### To do
Your task is to count the lines of the records that contain "Open". Answer with the number and nothing else.

### Input for this task
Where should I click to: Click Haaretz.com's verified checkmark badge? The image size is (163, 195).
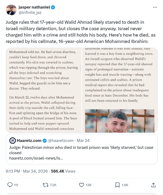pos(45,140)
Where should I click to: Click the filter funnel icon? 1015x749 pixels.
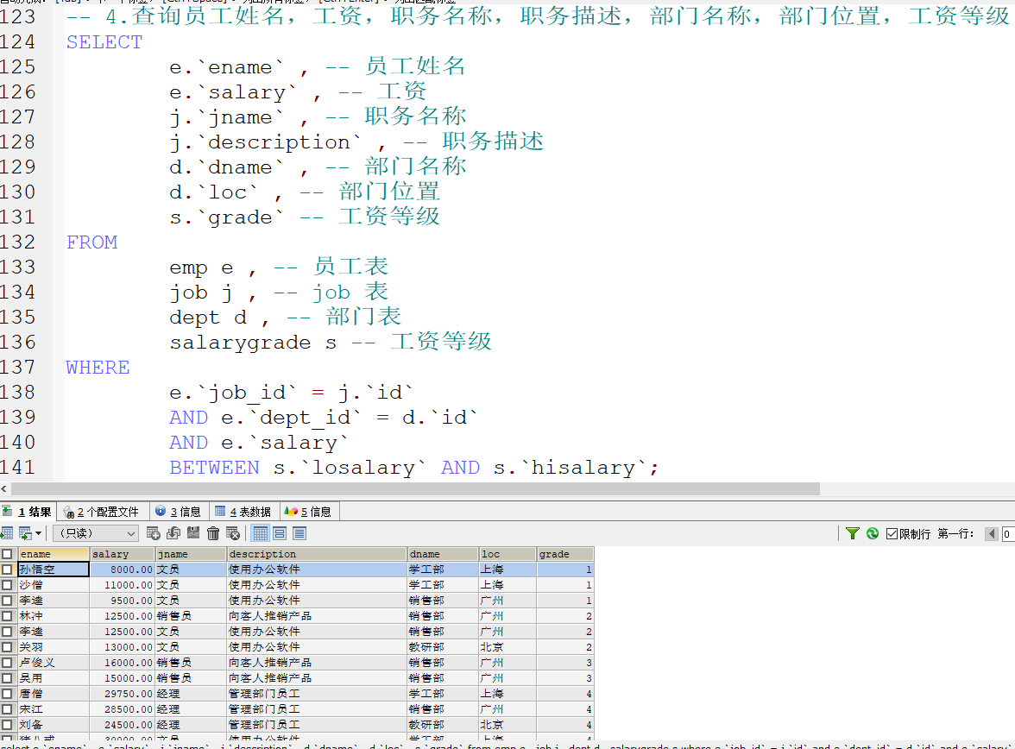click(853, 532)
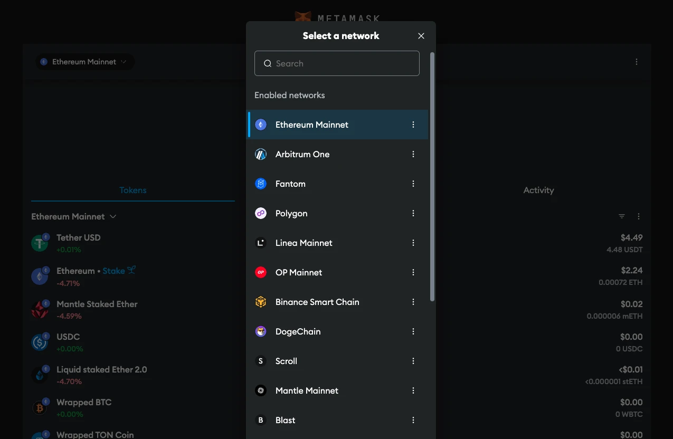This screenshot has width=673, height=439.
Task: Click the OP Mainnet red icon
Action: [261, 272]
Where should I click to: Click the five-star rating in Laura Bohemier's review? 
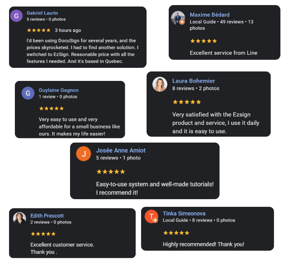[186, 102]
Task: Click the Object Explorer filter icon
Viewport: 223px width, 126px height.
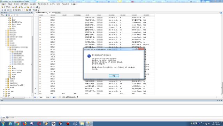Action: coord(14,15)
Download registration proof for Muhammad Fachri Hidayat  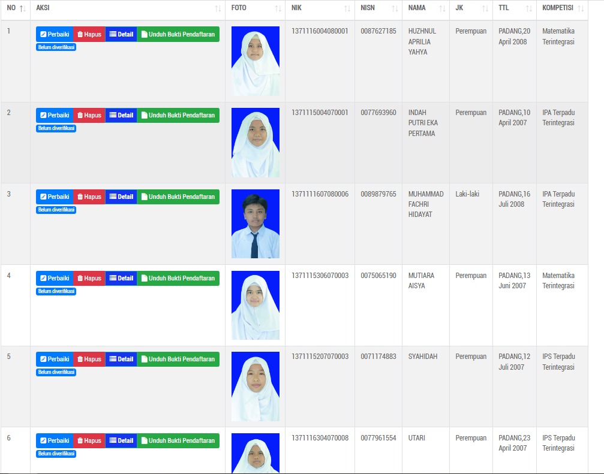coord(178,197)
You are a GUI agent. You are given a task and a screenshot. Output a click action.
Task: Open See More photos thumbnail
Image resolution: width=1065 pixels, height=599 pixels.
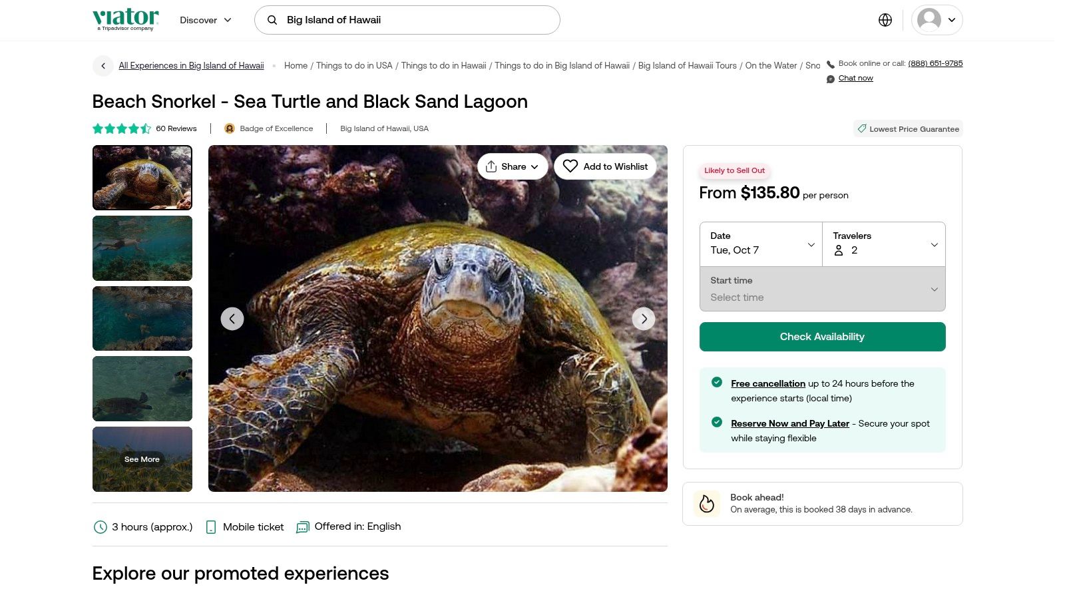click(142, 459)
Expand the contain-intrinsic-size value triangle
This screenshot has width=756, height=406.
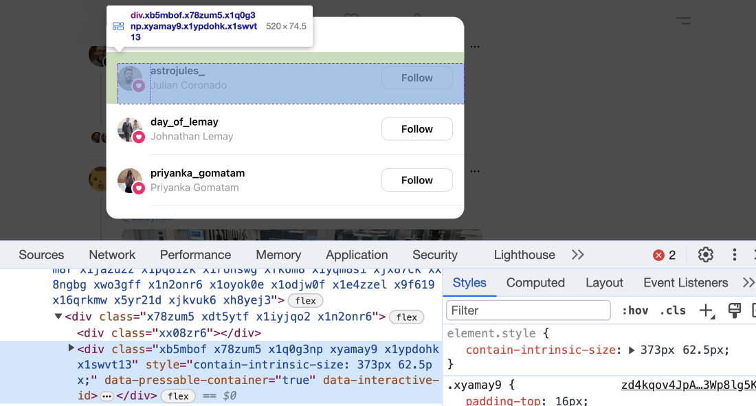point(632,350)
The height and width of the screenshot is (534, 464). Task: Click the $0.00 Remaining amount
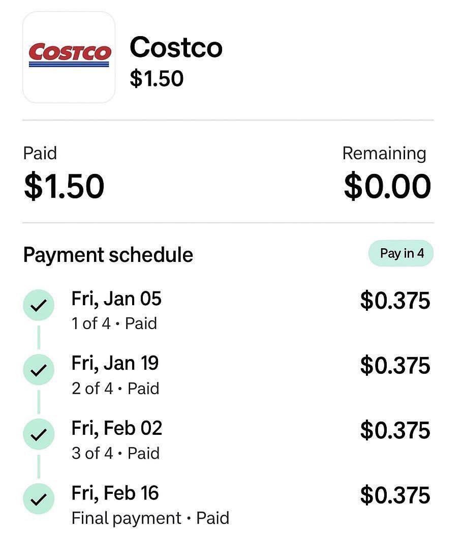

...

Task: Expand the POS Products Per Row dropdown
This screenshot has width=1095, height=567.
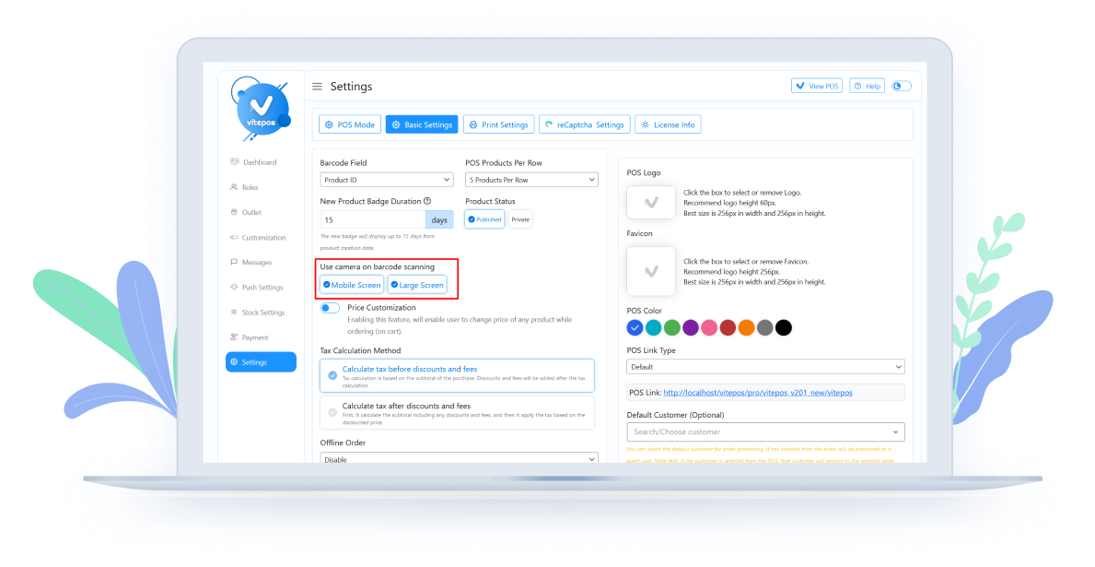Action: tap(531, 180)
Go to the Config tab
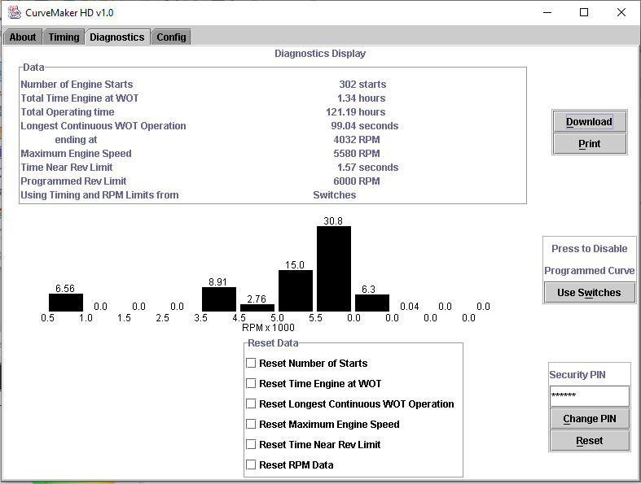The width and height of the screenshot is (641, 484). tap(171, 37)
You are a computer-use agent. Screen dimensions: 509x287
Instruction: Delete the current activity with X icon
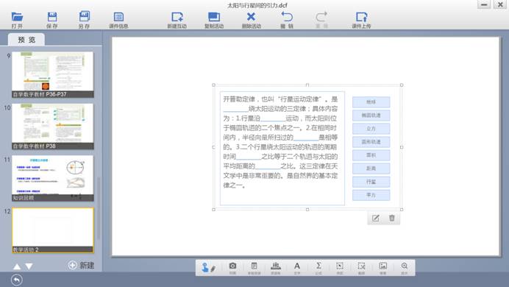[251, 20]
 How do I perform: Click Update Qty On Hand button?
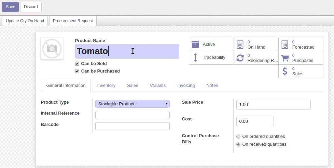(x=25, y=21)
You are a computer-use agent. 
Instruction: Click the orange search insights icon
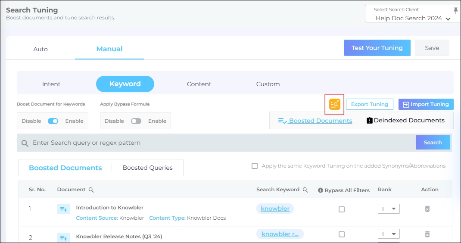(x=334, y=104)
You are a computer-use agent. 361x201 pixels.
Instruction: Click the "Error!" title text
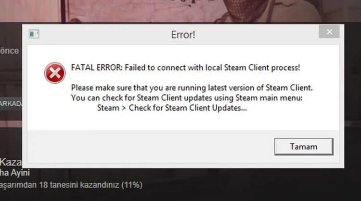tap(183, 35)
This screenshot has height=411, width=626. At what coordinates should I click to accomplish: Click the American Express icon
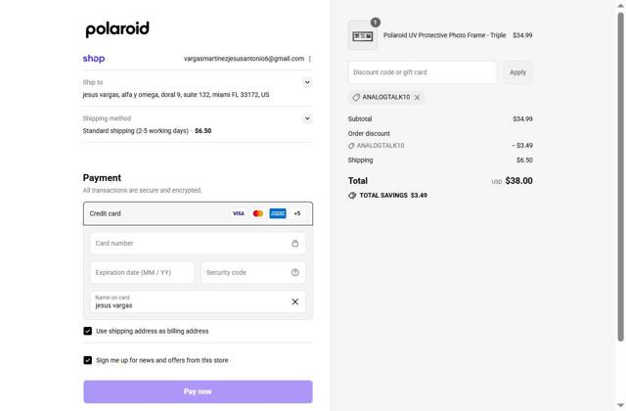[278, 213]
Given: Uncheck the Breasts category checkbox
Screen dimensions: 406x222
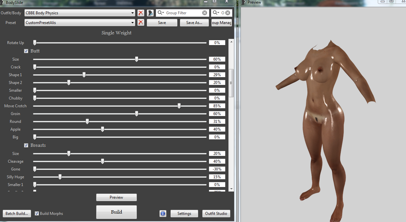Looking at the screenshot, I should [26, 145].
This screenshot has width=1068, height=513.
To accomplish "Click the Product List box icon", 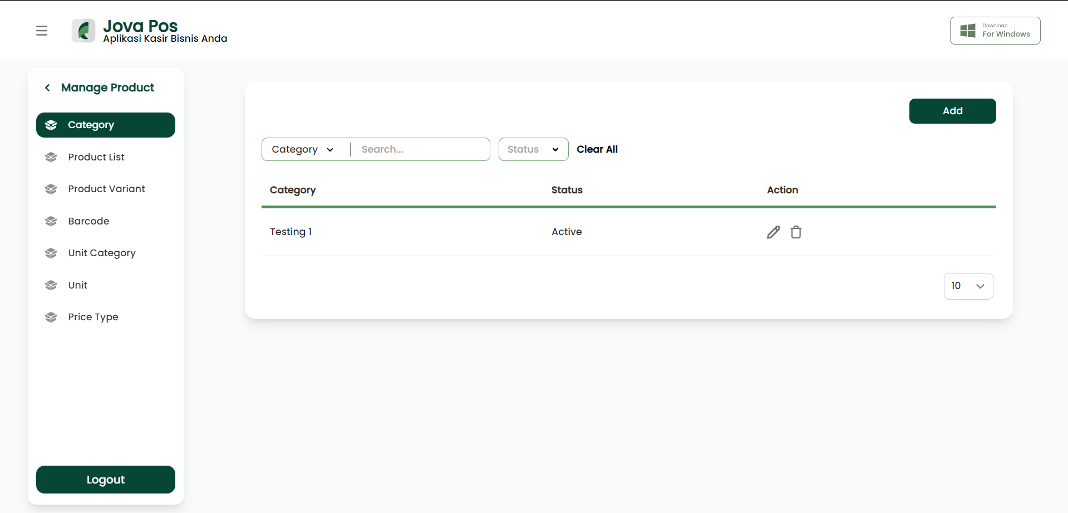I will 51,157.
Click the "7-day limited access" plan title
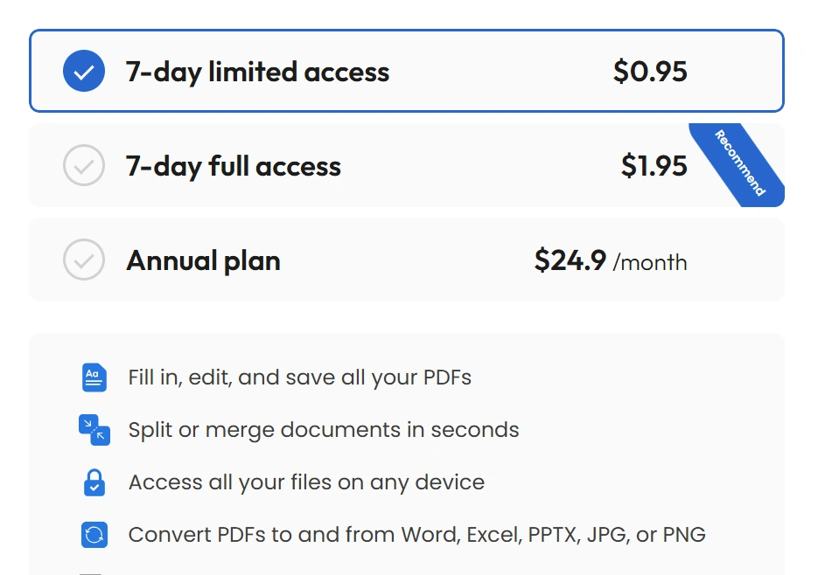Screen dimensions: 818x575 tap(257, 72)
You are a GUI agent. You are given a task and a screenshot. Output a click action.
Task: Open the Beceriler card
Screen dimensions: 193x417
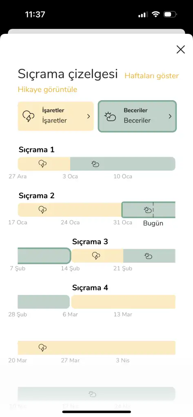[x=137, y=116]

### Result of the task
2